WolfsburgMünchner Lösung im Einsatz

München setzt für Verkehrszählungen auf die Eigenentwicklung DAVe.
(Bildquelle: Screenshot)
Die Stadt Wolfsburg nutzt seit April 2026 die Münchner Open-Source-Software DAVe (Datenbank und Auswertung von Verkehrszählungen) für Verkehrszählungen. Die Fachanwendung wurde gemeinsam vom Mobilitätsreferat und it@M entwickelt. Wie die bayerische Landeshauptstadt in ihrem Digitalblog berichtet, hat das Mobilitätsreferat die fachlichen Anforderungen an die Software spezifiziert, die technische Umsetzung lag bei it@M. Die Eigenentwicklung sei notwendig gewesen, weil es keine vergleichbare Lösung auf dem Markt gebe.
DAVe ermöglicht nach Angaben der Stadt München die Verwaltung, Auswertung, Darstellung und Aufbereitung von Verkehrserhebungen. Die Daten helfen bei der Analyse der Verkehrsentwicklung und werden für die Verkehrsplanung in München verwendet. Sie zeigen zum Beispiel Verkehrsmengen von Kfz und Radverkehr und machen Entwicklungen über längere Zeiträume sichtbar.
Erste weitere Kommune setzt DAVe ein
In München ist DAVe seit 2021 im Einsatz. Doch auch das Interesse anderer Kommunen an dieser Fachanwendung ist laut der bayerischen Landeshauptstadt sehr groß. Die Stadt Wolfsburg hat DAVe als erste Kommune im Einsatz.
Damit zeigt sich laut der Stadt München, wie kommunale Eigenentwicklungen über Stadtgrenzen hinaus Mehrwert schaffen können. DAVe ist ein Beispiel dafür, wie offene Softwarelösungen die digitale Transformation der Verwaltung unterstützen und die Zusammenarbeit zwischen Städten stärken können.

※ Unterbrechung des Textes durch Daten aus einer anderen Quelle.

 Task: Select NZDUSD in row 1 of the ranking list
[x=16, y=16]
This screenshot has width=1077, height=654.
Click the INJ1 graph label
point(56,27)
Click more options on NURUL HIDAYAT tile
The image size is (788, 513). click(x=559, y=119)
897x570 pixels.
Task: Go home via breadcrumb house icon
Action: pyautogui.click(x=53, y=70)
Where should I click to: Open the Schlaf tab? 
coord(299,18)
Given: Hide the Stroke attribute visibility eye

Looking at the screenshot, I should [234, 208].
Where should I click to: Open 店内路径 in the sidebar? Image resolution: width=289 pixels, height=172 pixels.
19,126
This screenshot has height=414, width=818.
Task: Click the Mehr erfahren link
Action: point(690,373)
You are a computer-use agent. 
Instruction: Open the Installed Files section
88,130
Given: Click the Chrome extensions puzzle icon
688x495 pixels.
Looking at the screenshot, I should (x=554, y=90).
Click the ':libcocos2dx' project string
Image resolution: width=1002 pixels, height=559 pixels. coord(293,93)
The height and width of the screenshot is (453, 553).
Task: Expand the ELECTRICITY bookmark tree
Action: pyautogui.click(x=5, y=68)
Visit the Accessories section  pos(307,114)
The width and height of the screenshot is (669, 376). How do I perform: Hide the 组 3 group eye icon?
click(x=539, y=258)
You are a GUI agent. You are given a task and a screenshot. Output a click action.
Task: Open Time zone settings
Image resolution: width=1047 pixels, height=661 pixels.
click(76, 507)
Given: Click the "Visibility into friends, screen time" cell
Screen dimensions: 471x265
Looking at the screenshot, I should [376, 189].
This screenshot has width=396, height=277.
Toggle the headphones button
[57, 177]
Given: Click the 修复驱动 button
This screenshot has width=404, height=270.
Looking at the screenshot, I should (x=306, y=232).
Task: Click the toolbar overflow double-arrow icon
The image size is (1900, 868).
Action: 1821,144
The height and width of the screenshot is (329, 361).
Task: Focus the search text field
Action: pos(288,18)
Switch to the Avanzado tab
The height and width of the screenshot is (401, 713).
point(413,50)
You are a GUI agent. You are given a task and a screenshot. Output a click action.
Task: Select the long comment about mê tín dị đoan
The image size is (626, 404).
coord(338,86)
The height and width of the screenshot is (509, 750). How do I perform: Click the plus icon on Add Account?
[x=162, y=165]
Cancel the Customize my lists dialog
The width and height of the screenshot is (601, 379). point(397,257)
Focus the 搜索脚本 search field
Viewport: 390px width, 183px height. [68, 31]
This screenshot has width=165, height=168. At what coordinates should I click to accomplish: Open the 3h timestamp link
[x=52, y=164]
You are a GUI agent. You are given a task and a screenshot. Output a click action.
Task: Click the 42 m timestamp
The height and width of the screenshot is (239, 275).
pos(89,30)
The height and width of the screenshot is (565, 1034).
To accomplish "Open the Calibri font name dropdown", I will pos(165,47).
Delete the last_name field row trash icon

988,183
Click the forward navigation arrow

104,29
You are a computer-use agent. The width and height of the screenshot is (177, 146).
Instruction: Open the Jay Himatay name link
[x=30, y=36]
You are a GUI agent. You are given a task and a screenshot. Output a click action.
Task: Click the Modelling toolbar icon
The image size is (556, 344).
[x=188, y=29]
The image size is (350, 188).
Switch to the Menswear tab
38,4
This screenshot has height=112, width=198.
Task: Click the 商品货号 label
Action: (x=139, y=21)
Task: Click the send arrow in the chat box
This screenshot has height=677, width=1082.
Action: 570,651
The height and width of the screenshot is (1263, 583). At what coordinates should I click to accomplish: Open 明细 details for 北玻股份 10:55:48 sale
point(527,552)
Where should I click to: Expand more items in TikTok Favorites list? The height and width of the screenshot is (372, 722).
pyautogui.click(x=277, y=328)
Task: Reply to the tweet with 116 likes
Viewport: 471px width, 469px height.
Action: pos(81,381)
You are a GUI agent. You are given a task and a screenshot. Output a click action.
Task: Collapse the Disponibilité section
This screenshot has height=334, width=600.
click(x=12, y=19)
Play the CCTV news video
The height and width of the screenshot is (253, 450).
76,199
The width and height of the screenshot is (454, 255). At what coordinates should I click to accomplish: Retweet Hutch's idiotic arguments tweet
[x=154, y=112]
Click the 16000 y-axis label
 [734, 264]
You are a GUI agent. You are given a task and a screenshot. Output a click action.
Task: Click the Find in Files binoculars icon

„Mit DAVe ist in München eine moderne Open-Source-Lösung entstanden, die einen konkreten Mehrwert für die Verkehrsplanung schafft – und nun auch anderen Kommunen zur Verfügung steht. Dass Wolfsburg DAVe einsetzt, zeigt, wie wichtig Zusammenarbeit und Wissensaustausch zwischen Städten sind“, sagt IT-Referentin und München-CDO Laura Dornheim.
Datenbasis wird kontinuierlich erweitert
DAVe wird nach und nach weiterentwickelt, um zusätzliche Daten zu integrieren und damit immer leistungsfähiger zu werden, so die Stadt München. Zunächst wurden mehr als 5.000 manuell erhobene Kfz- und Radverkehrszählungen in die Anwendung integriert. In einer zweiten Projektstufe kamen Daten aus Kfz-Detektoren und Fahrrad-Dauerzählstände hinzu. Aktuell würden auch manuell erhobene Fußverkehrsdaten einbezogen.